Financially, the picture’s just as solid. After securing $220 million in equity, HIF Global’s in talks with multilateral development banks and export-credit agencies to round out project finance. Pricing contracts in euros and dollars shields them from peso volatility, while partnering with ALUR brings sovereign backing—dialing down political risk.

For lenders, the combo of green approvals, firm offtake agreements, and government guarantees offers a sweet risk-return profile. This structured financing model could well become the template for future high-stakes sustainable energy projects.

 

Economic and Geopolitical Impact

This is a genuine game-changer for Uruguay’s economy: about 1,400 jobs during construction and some 300 permanent operations roles once the plant’s up and running. That’s a significant bump for local employment.

On the strategic side, Europe scores a fresh source of low-carbon fuel, boosting its energy security. Uruguay safeguards earnings by tying revenues to euros and dollars and meshes smoothly with the Mercosur–EU trade agreement, giving renewable exports a strong legal backbone.

Germany’s engagement goes beyond buying e-fuels—they’re offering policy support and even concessional financing through their development agencies. Uruguay is flirting with the nickname “Rotterdam of the South,” aiming to be the next big regional export hub for sustainable energy.

 

Regional Infrastructure and Cooperation

To make all this work, solid connections are crucial:

 

  • Rail upgrades: revamping tracks from Paysandú to Montevideo’s port for smooth fuel shipments.
  • Grid interconnections: tying the plant’s renewables into both Uruguay’s and Argentina’s power networks.
  • Pipeline corridors: early talks around CO₂ supply lines and export routes for synthetic fuels across the region.

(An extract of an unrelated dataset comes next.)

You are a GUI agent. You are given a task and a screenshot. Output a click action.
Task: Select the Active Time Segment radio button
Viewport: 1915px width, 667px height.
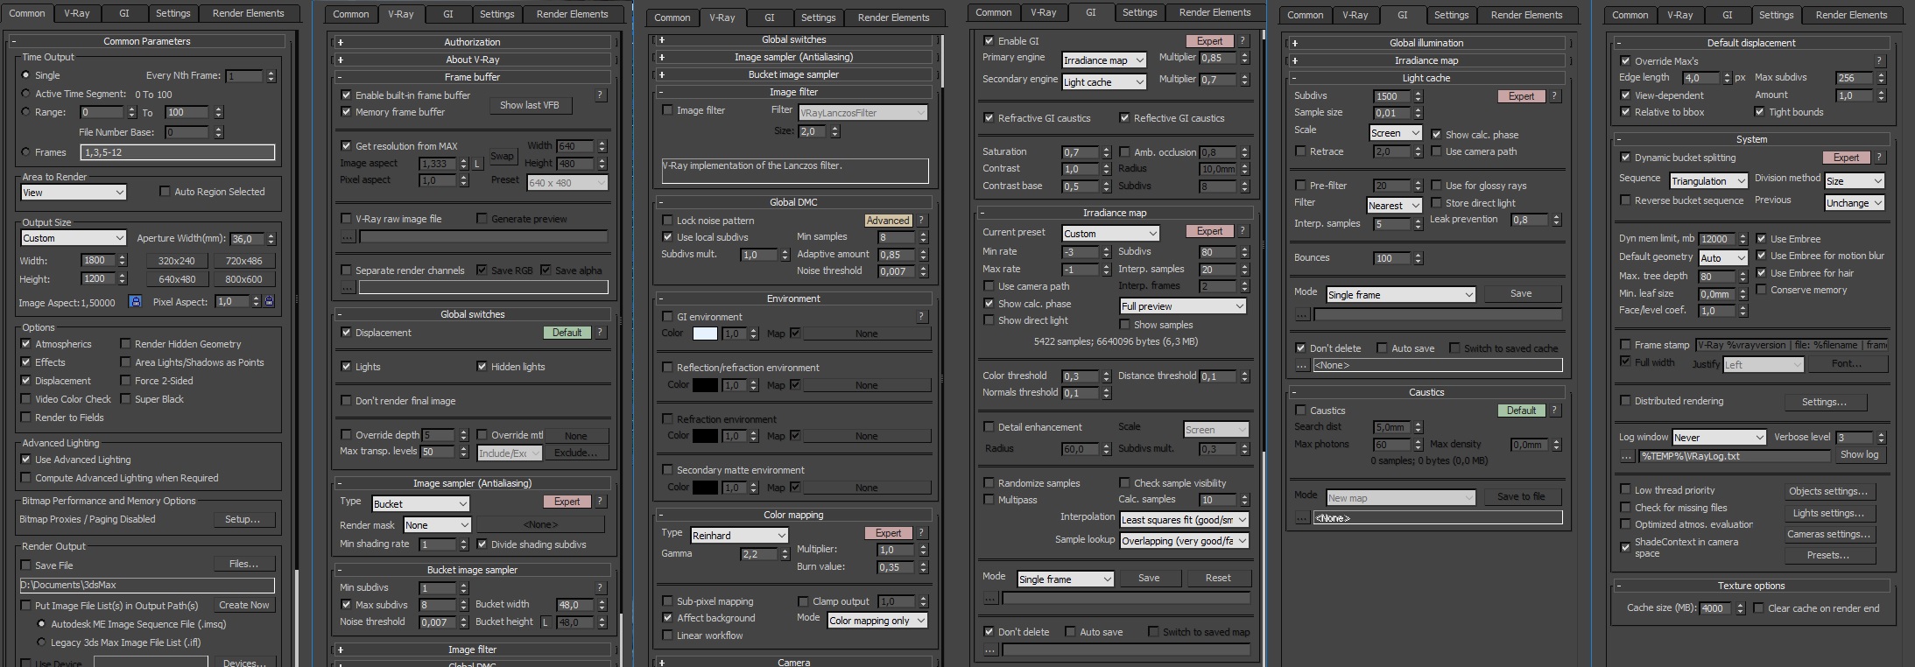pyautogui.click(x=25, y=94)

These pieces will lock Paysandú into a larger hydrogen infrastructure map, boosting resilience and widening market access.

 

Market Outlook and Scaling Potential

With Europe’s Emissions Trading System tightening and carbon markets maturing, demand for carbon-neutral fuels is only climbing. HIF Global’s gigawatt-scale, modular blueprint is built for easy replication—just drop in standardized electrolyzers and synthesis loops wherever they’re needed.

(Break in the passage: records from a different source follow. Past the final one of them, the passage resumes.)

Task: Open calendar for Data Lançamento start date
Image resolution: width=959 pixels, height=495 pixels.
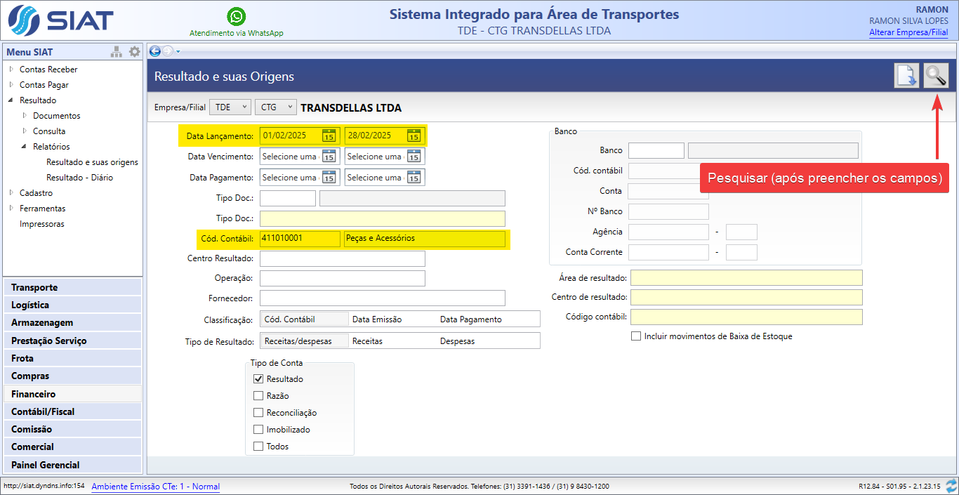Action: click(329, 136)
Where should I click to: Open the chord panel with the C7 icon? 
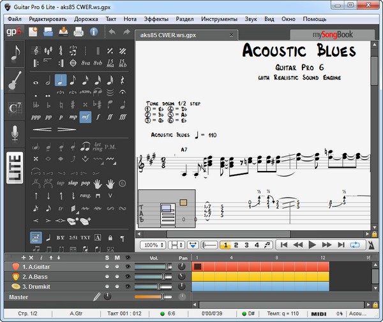pos(15,107)
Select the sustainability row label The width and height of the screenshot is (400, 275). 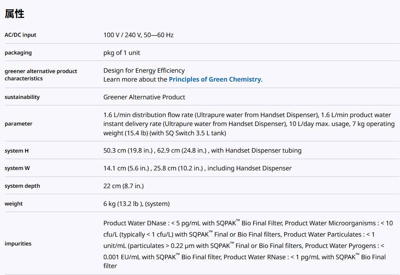tap(22, 97)
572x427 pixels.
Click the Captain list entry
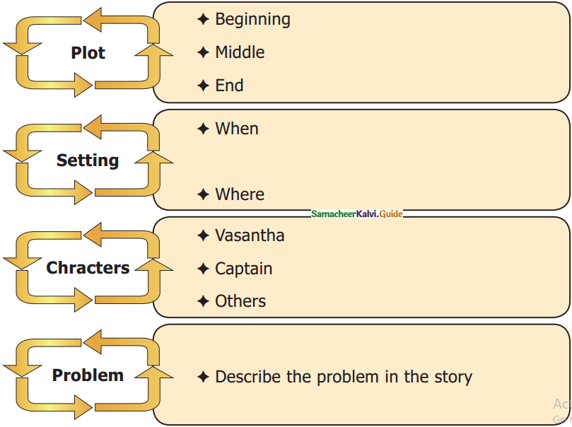pos(243,269)
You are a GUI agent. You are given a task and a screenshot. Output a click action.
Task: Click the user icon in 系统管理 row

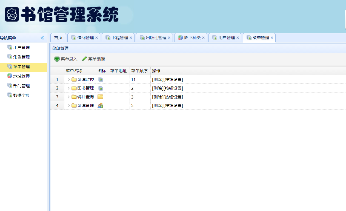[x=100, y=105]
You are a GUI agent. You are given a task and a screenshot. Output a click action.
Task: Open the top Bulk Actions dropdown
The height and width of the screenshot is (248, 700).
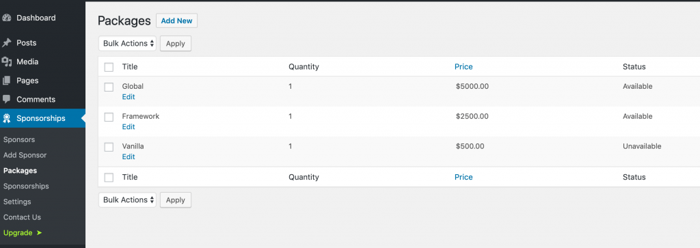(127, 44)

Beyond e-gasoline, the same setup can produce methanol or sustainable aviation fuels (SAFs), spreading risk across multiple product lines. As industries face mounting pressure for industrial decarbonization, these diverse revenue streams could spark a wave of export hubs throughout South America.

 

Timeline and Next Steps

Here’s the play-by-play:

 

  1. Q4 2025: Switch on the pilot DAC unit to capture 600 t/yr of CO₂.
  2. 2026: Break ground on the main electrolysis and synthesis plant.
  3. 2028: Deliver the first e-fuels batches to Porsche and eFuel One.
  4. 2029–2030: Explore a phase-two expansion to push capacity beyond initial targets.

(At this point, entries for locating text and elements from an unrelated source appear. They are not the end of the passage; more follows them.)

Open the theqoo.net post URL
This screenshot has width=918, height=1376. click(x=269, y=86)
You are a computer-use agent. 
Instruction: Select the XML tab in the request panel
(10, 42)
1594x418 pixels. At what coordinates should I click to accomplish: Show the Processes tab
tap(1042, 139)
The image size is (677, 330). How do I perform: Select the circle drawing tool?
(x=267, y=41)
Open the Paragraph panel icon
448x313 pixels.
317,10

A set of joint committees—made up of government and HIF Global reps—will keep tabs on environmental compliance, draw down financing tranches, and align infrastructure rollouts with industrial decarbonization and ESG goals at every step.

 

About HIF Global

HIF Global is a front-runner in producing e-fuels from green hydrogen and captured CO₂. With operational sites in Chile and Uruguay and plans for the U.S. and Australia, they’re teaming up with major automotive and energy players to drive the industrial decarbonization revolution.